Now, I have a question where you are given the terminal P and N positions unlike the only terminal condition in normal Nim.
Is this a variation of Nim? If yes, how to analyze it, how should I go about assigning grundy numbers?
Formally:
I have n heaps with represented by a set S={a1,a2,a3, .... an}.
And, I have a set T which gives terminal positions and tell whether it is a P-position or N-position.
One element of the set can be {{k1,k2,k3, .... kn},P}
where,
k1<=a1
k2<=a2
k3<=a3
.
.
kn<=an
It means the set {k1,k2,k3, .... kn} is a terminal position.
And, the second parameter denotes either 'P' or 'N' as P-position or N-position.
Can this be made equivalent to Nim?
How to analyze this?
This works in exactly the same way. The rules for P and N-positions are:
You can start analyzing the game in the opposite direction. Take any known P-position, and mark all position that can reach this position with N. Do this with all P-positions. Also check the positions that can reach the N-positions. Once you find a position that can only reach N-positions, mark it with P. Do this procedure as long as possible.
If there are still some positions left, that don't are P or N positions, then this position is neither winning or loosing. I.e. the game will end in a draw. E.g. this is possible if there is a loop in the game, which means you can visit the same position multiple times.
Thank you so much! Can you share some resources or implementation of this problem?
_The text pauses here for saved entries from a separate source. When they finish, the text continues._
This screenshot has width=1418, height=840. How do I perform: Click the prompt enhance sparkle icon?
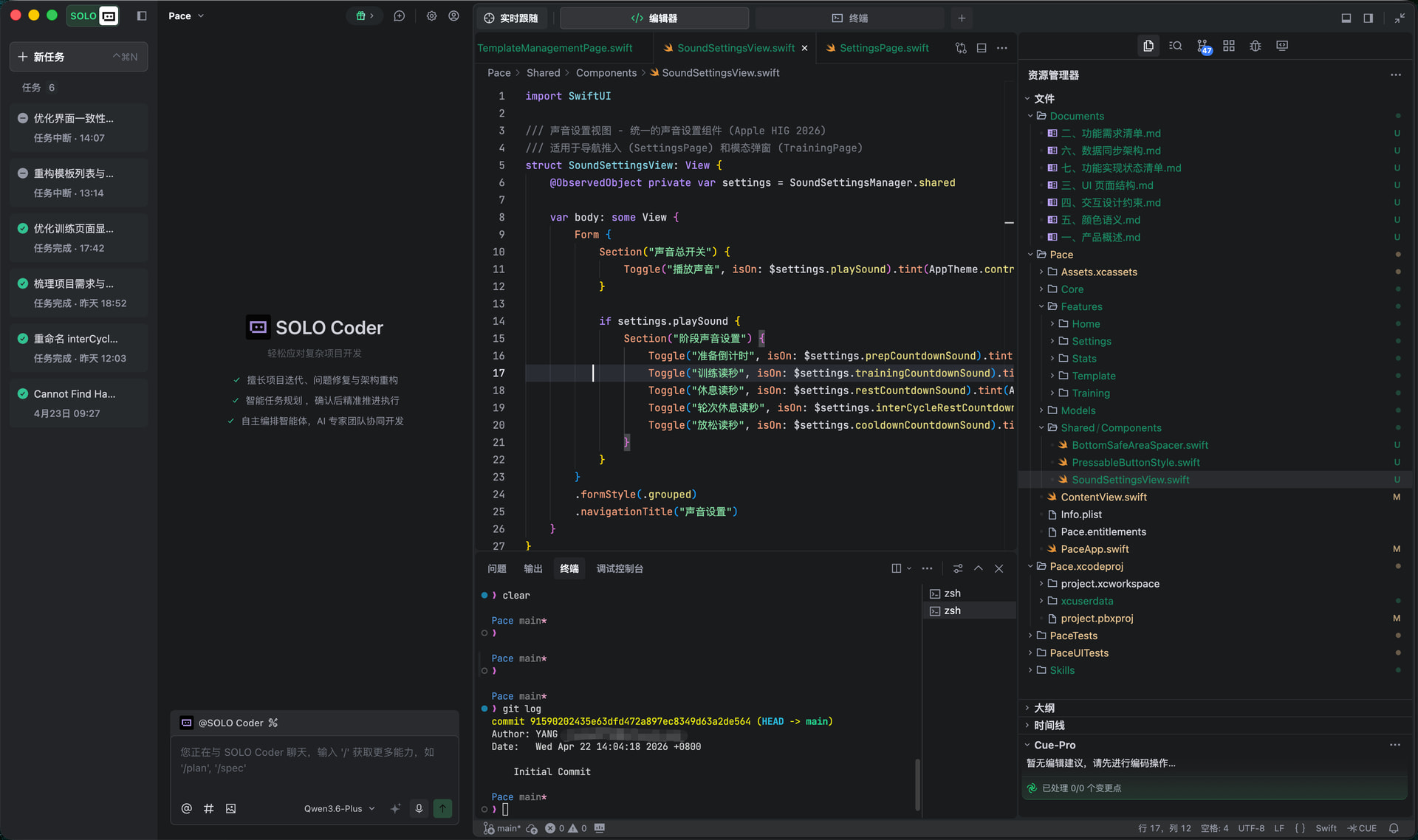(x=395, y=808)
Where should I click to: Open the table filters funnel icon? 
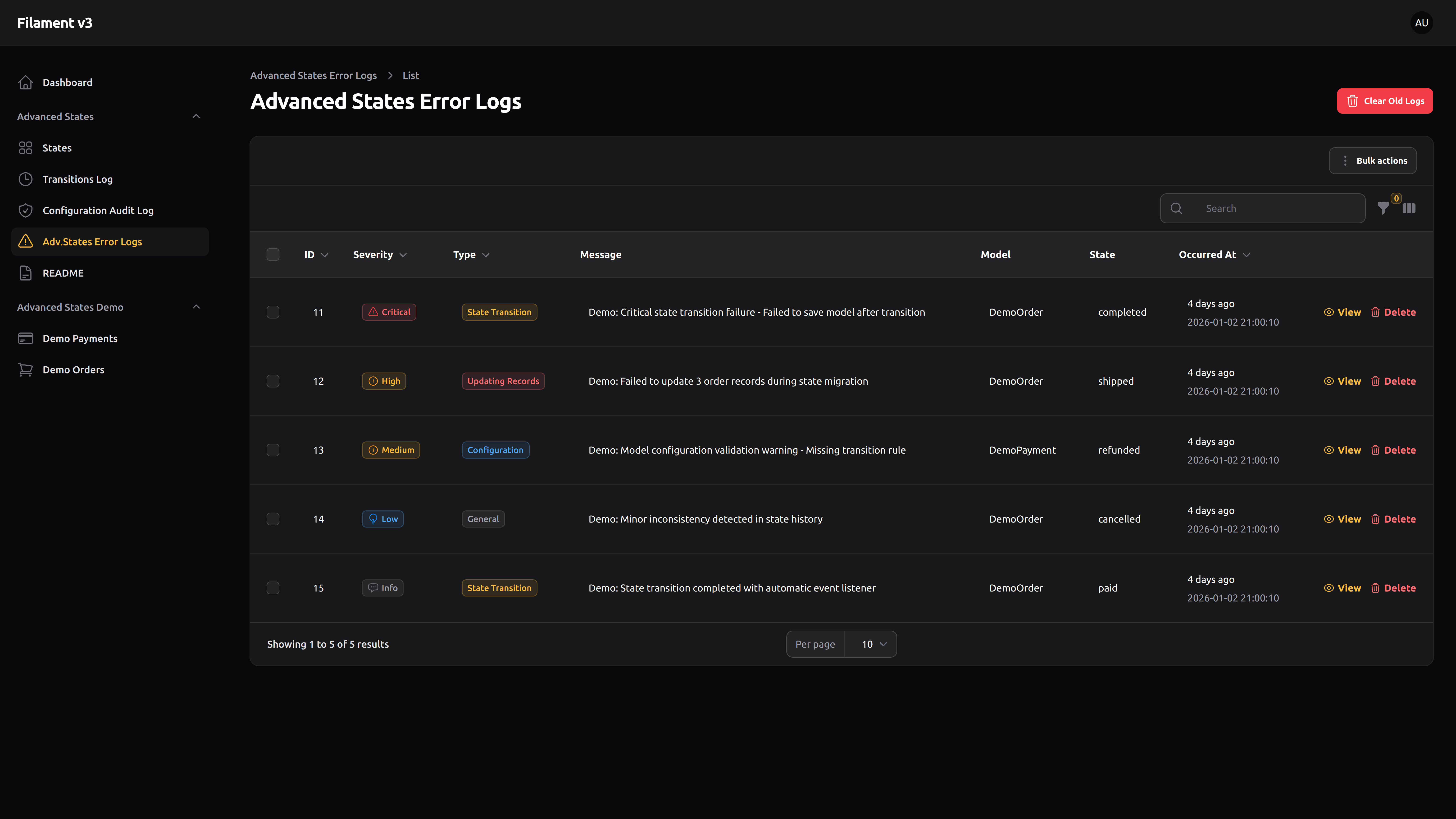[x=1384, y=208]
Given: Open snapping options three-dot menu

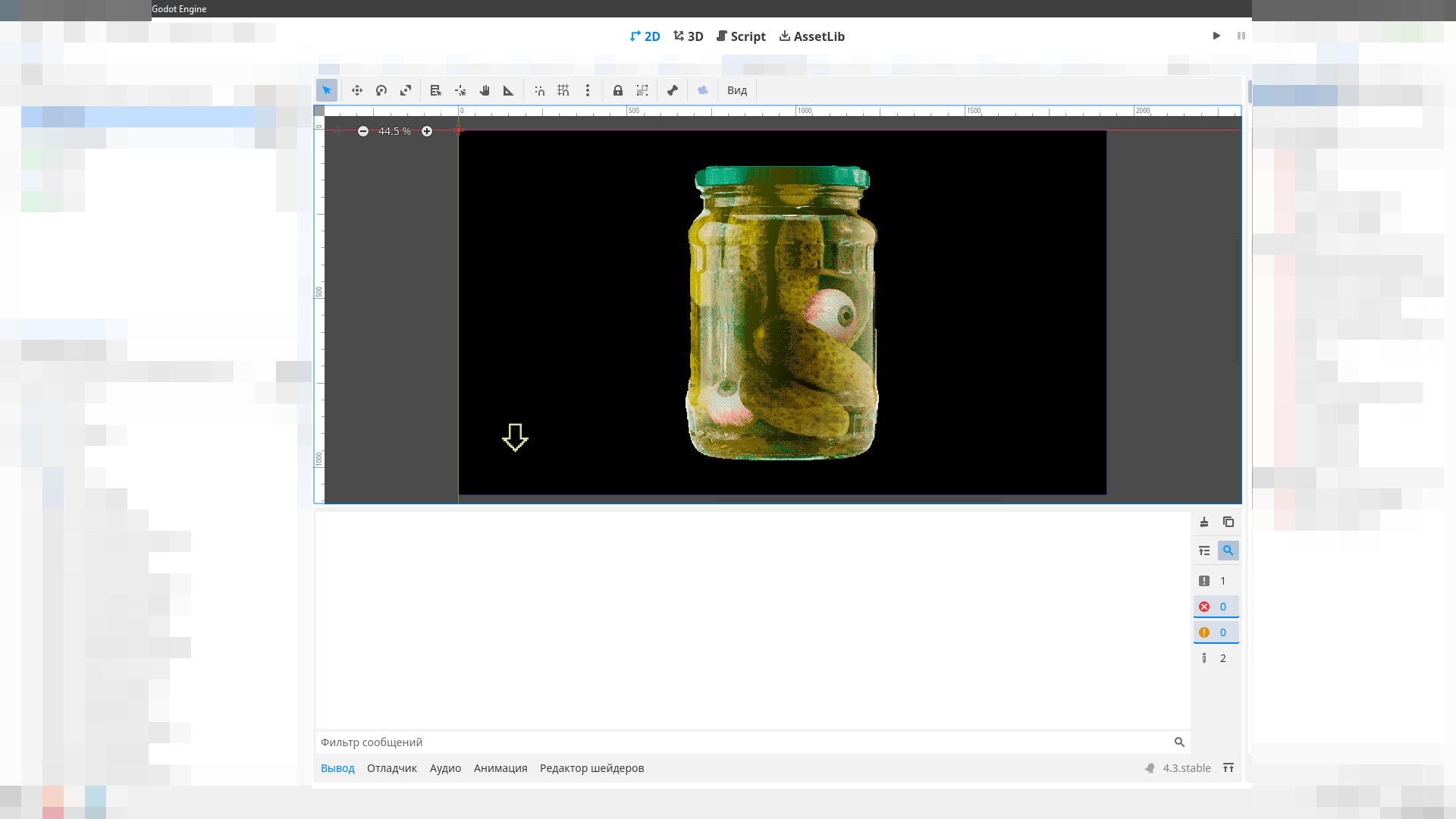Looking at the screenshot, I should coord(588,90).
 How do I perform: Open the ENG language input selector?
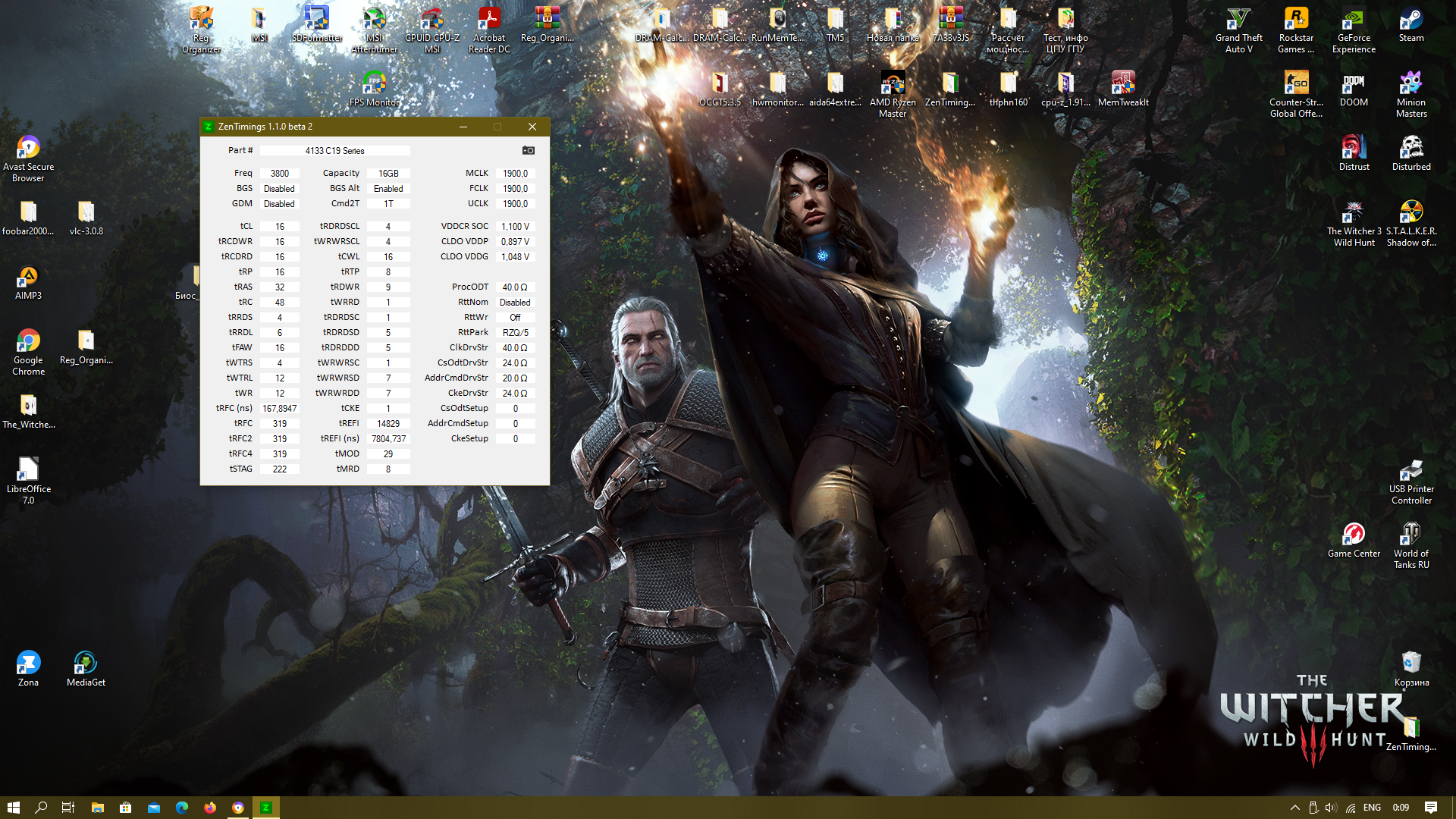[x=1372, y=808]
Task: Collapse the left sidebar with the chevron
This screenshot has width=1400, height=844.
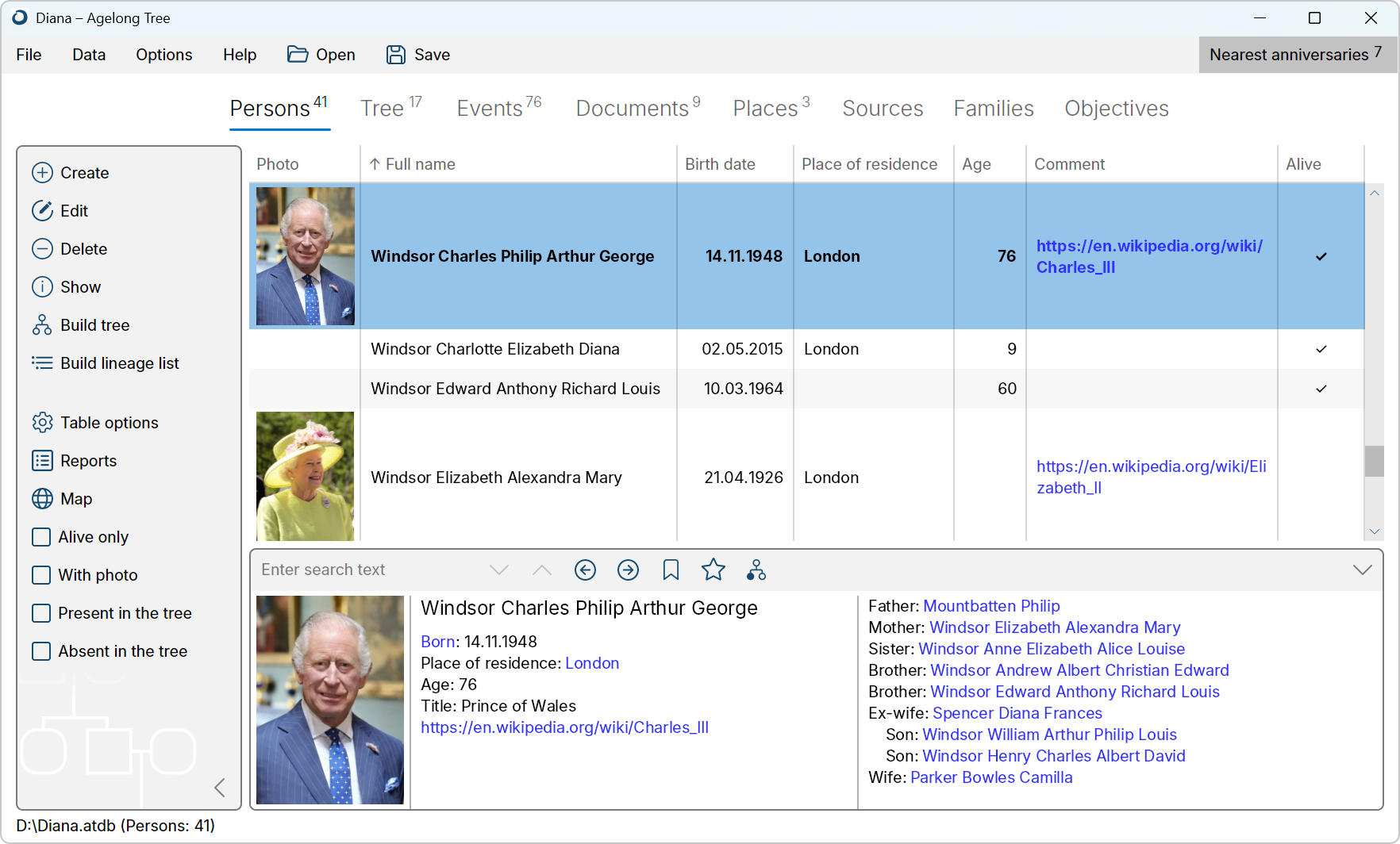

Here are two problems, that can be solved with the exact same approach: http://mirror.codeforces.com/contest/917/problem/B, http://mirror.codeforces.com/contest/919/problem/F
However it should be pretty easy to implement. You just start a BFS with all P- and N-positions. Once you find a new N-postion, put it in the queue. For each unknown positions keep a counter with how many N-positions it can reach. And once that counter is equal to the number of possible moves, mark it a P and also put it in the queue.